• Task brief: Omit the images and output every line of the data below exactly.

Top of Dataset excerpts

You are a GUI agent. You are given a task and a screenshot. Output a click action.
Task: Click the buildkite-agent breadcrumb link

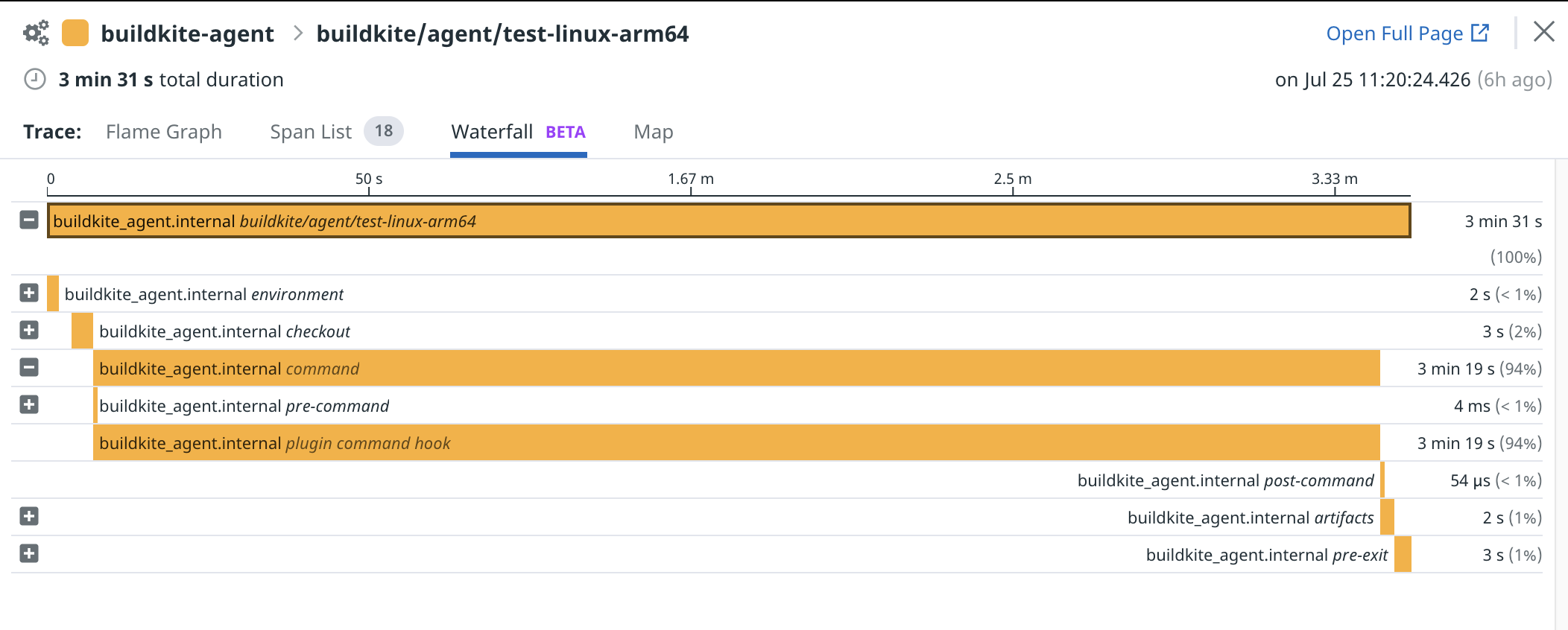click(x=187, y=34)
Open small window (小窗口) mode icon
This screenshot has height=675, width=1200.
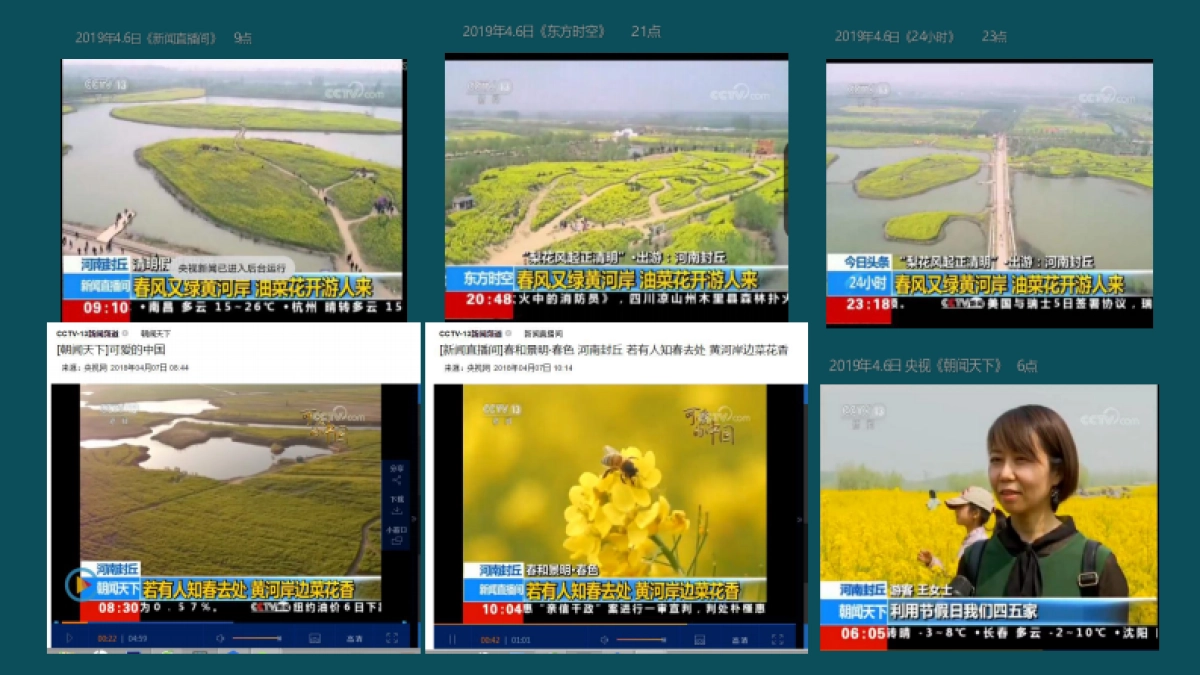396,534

Bottom of Dataset excerpts

• Worked solution:
You are a GUI agent. You are given a task and a screenshot. Output a click action.
Task: Click the buildkite-agent breadcrumb link

click(x=187, y=34)
Open small window (小窗口) mode icon
This screenshot has height=675, width=1200.
396,534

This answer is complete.